#### WORK ORDER:
Find where "The width and height of the screenshot is (876, 292)." appears in the entries below. That line and all lines after it, through the last, are to be duplicated exactly, with nothing else.

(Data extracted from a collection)

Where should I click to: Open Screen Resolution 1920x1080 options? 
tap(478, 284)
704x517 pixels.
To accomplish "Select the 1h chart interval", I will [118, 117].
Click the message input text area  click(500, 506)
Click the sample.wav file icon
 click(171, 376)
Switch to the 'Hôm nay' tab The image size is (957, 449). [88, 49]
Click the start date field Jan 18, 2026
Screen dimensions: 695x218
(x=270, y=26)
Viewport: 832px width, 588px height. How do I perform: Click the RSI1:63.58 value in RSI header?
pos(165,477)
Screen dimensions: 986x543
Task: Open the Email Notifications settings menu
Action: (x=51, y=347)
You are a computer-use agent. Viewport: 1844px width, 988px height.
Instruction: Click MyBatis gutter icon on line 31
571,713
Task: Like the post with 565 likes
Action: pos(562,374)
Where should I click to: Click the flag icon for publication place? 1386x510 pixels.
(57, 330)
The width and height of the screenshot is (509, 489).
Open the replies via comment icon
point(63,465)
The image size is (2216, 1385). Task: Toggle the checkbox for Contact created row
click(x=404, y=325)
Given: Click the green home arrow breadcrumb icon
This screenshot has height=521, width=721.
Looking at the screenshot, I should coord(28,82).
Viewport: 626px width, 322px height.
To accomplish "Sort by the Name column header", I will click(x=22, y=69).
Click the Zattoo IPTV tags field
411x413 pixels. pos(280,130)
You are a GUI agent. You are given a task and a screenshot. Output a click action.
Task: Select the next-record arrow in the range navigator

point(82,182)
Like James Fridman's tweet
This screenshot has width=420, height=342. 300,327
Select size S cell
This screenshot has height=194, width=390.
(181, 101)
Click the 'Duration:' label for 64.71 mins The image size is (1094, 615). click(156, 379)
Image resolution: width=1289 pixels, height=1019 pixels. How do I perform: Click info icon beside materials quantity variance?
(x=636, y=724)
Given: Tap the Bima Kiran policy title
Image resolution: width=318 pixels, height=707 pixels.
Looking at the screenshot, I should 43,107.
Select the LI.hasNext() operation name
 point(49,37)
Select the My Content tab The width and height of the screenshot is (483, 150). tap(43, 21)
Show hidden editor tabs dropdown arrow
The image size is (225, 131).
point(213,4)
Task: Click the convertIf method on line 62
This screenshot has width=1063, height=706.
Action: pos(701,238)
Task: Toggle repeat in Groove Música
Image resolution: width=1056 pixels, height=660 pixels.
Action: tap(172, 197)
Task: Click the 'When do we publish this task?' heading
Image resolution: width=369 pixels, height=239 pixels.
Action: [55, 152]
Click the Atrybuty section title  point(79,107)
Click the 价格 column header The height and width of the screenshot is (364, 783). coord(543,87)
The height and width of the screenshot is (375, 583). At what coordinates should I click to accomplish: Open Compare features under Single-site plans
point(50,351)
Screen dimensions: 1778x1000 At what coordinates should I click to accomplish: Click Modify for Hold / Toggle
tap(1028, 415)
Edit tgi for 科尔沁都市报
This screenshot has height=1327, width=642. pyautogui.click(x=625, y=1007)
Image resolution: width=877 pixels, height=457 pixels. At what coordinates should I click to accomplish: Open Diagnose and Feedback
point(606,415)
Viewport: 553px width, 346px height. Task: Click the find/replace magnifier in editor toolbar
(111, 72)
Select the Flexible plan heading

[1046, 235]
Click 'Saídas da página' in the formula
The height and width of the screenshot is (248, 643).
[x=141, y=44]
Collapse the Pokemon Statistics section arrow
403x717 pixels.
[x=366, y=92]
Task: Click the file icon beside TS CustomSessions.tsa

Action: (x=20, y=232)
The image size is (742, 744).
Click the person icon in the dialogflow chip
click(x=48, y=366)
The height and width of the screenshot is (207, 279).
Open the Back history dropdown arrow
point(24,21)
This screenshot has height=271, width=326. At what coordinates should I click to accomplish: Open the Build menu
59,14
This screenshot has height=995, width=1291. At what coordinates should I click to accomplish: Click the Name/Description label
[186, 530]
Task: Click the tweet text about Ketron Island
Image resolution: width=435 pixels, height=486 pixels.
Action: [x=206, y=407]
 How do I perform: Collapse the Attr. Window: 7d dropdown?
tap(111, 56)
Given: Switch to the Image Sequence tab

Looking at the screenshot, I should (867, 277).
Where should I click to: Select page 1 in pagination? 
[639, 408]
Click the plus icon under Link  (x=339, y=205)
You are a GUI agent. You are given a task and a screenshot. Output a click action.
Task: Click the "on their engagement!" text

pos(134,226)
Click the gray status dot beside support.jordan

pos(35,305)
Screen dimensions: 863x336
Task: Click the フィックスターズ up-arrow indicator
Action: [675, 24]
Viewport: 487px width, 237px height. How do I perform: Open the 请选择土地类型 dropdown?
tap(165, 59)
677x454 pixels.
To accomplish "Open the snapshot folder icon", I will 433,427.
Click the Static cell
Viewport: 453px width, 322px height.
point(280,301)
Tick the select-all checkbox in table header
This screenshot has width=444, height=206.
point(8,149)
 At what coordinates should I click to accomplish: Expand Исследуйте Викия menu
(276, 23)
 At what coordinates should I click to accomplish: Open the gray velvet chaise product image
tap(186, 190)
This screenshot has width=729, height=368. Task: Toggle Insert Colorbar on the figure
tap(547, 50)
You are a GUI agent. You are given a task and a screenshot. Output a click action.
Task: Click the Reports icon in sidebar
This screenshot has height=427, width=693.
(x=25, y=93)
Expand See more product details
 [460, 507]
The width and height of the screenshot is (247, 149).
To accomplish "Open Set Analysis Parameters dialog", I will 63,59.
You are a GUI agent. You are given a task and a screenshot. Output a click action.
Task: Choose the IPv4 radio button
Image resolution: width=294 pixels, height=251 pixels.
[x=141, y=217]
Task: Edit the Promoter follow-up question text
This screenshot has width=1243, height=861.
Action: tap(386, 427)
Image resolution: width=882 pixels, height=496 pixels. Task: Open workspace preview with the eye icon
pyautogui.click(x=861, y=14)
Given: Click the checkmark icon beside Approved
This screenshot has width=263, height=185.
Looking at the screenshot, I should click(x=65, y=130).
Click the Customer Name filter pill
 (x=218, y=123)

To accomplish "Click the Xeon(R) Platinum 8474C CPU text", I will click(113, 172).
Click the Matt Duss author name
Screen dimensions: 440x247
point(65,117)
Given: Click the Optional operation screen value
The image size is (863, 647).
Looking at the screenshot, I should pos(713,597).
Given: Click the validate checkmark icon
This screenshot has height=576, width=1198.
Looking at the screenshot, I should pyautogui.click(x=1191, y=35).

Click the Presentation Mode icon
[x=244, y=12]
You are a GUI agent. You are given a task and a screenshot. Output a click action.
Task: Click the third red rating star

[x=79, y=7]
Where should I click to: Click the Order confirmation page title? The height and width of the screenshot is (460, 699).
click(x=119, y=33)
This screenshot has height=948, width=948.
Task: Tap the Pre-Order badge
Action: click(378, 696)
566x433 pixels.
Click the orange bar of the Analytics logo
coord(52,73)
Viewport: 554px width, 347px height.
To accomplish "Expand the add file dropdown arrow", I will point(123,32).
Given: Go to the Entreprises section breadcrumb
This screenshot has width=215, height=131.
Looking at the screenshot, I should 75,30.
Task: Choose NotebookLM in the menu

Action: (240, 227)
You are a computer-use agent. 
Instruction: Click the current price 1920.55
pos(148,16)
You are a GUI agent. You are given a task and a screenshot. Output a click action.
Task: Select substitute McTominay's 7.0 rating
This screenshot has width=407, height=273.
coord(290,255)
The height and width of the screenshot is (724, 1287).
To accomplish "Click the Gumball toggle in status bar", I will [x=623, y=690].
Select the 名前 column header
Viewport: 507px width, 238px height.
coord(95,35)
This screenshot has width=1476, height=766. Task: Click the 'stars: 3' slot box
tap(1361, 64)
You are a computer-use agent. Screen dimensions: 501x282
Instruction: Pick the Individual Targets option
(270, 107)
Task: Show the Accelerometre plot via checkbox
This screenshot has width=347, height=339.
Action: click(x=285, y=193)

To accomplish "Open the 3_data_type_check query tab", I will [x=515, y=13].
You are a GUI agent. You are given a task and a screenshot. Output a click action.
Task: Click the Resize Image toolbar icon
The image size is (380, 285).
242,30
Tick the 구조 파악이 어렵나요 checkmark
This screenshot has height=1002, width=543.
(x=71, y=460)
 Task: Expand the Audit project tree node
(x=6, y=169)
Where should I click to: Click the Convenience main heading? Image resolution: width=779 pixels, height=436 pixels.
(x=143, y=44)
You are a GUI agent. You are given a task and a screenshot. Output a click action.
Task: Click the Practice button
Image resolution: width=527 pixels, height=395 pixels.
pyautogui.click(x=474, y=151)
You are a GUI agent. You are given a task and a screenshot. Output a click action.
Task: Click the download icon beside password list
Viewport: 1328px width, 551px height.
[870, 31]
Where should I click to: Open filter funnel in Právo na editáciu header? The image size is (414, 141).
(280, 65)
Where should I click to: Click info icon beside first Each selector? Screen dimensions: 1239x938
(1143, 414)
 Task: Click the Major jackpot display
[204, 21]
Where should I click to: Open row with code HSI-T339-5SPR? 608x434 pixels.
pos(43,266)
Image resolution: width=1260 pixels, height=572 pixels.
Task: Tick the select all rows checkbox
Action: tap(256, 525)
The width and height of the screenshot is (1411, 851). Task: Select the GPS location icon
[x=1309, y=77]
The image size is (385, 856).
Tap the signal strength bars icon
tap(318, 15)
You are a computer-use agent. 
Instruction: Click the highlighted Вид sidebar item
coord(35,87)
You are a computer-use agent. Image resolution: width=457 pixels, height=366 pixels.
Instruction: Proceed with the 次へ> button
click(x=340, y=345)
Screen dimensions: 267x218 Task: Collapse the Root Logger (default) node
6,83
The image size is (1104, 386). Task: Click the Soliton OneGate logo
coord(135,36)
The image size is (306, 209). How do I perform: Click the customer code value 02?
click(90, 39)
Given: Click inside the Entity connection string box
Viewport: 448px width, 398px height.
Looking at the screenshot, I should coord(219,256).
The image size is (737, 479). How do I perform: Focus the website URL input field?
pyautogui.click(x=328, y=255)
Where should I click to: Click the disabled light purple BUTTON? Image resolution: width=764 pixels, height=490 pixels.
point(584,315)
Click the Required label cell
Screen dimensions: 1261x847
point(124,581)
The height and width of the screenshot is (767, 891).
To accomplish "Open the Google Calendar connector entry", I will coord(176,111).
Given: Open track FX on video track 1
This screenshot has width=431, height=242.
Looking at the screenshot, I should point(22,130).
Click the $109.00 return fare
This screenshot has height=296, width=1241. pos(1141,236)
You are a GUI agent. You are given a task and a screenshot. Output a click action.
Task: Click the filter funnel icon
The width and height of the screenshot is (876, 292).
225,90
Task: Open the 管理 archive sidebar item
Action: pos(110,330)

#### FINISHED TASK:
The width and height of the screenshot is (876, 292).
225,90
Task: Open the 管理 archive sidebar item
Action: pos(110,330)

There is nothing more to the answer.